• **Short task 1**: In the article on postwar peace, where and when was it first published?
• **Short task 2**: Please translate this sentence from the article on postwar peace into Spanish: "A hundred years ago the present Japanese danger to the world would have seemed the most fantastic of predictions."

The Treaty of Versailles did not cause World War II, but it hardly aimed to prevent it. In this article, originally published in Christianity and Crisis on April 5, 1943, D. Elton Trueblood warns against a vindictive peace driven by revenge – a fertile breeding ground for the next war. Trueblood deplores missing a chance at reversing centuries of intra-European carnage and preventing Asia from suffering a modern incarnation, all for the sake of revenge. To read the original article in PDF format, click here.

There are many in our midst who are deeply con­cerned, and often rightly concerned, about what is to be done with Germany and Japan after the war, assuming that we have any opportunity to do any­thing with these nations. It is widely felt that these are storm centers of human disturbance and that something must be done to avoid new calamities. It must be admitted that a great part of this interest is justified. It is, of course, the sober truth that three times in the memory of living men Germany has rudely disturbed the peace. Fortunately we are somewhat past the rather sentimental white-wash­ing of Germany’s actions which was so popular ten or fifteen years ago. It was Germans who invaded Belgium in 1914 and it was Germans who invaded Poland in 1939. Granting all this, however, we are unwise if we concentrate too much on one or two areas of danger in the world. When we consider the patent fact of change in human history, we must be prepared to expect that the next danger to the peace of mankind is something which we now little suspect, coming from a new quarter. It is instruc­tive to remember that in the ancient world the great danger came at one time from Babylonia and another from Assyria and still another from Persia.

Where the new areas of possible danger are it is hard to say, but they could be anywhere. Perhaps our present world tragedy, terrible as it is, is only a prelude to a series of upheavals marking the col­ored man’s challenge to the white man’s supremacy or the poor man’s challenge to the supremacy of riches. A hundred years ago the present Japanese danger to the world would have seemed the most fantastic of predictions. By the same token, there may be some area of the world, now hardly con­sidered at all, which, through some change in tech­nology or culture, may become a storm center. The other sobering possibility is that future danger may come from ourselves or our friends.

Fanatical Forces of Hatred

All who try to keep their eyes open for signs of the times are bound to be disturbed by many ten­dencies of thought in our own beloved land, ten­dencies so disturbing that we dread the day when alleged peace comes. There are many forces in our country which are fanatical in their hatred of the Japanese nation and all things Japanese. It is a foregone conclusion that, when the force of Jap­anese aggression is broken by our arms, these peo­ple will press hard for a wholly vindictive peace and thus prepare the ground for new and terrible calami­ties in the future. Though there are, as we all know, many persons of high-minded idealism in places of power, it is a sad thing indeed to see the way in which so many of our people now look upon the war as a prize fight, seeking nothing but the knockout blow. Many dismiss talk of world re­construction after the war as nothing but idealistic moonshine. Many disclaim any interest in the woes of subject people of Europe or Asia and frankly make their only war aim revenge, because our own territory was attacked fourteen months ago. The difficulty is that this kind of public opinion is likely to grow.

• **Information supplied**:
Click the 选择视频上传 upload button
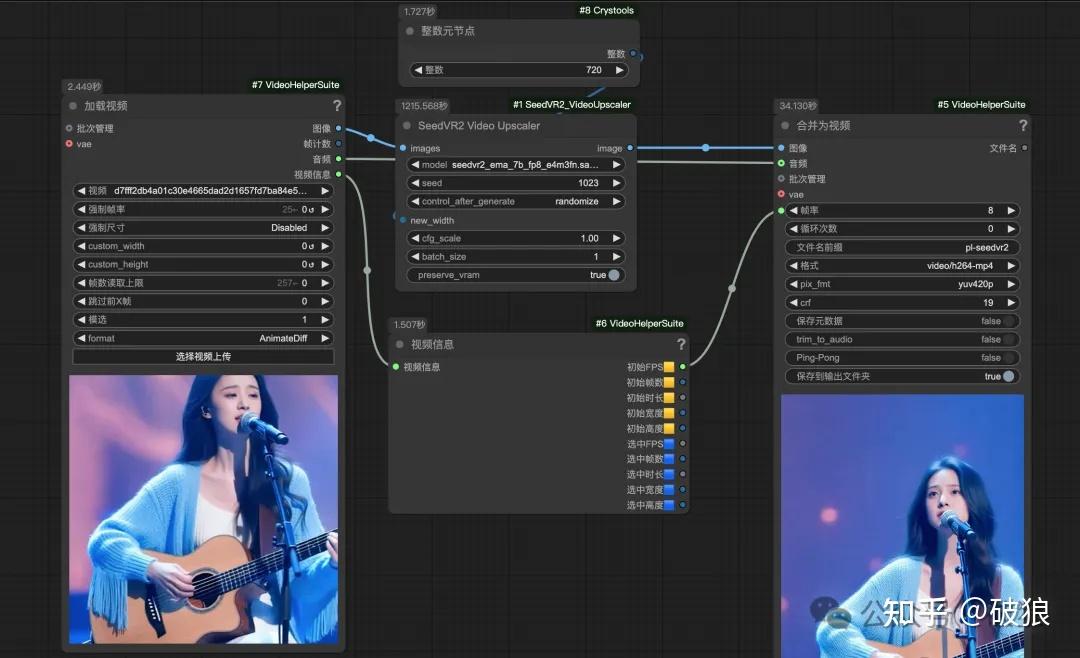The width and height of the screenshot is (1080, 658). [x=202, y=358]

• **Exercise solution 1**: In Christianity and Crisis, on April 5, 1943.

• **Exercise solution 2**: Hace cien años, el actual peligro japonés para el mundo habría parecido la más fantástica de las predicciones.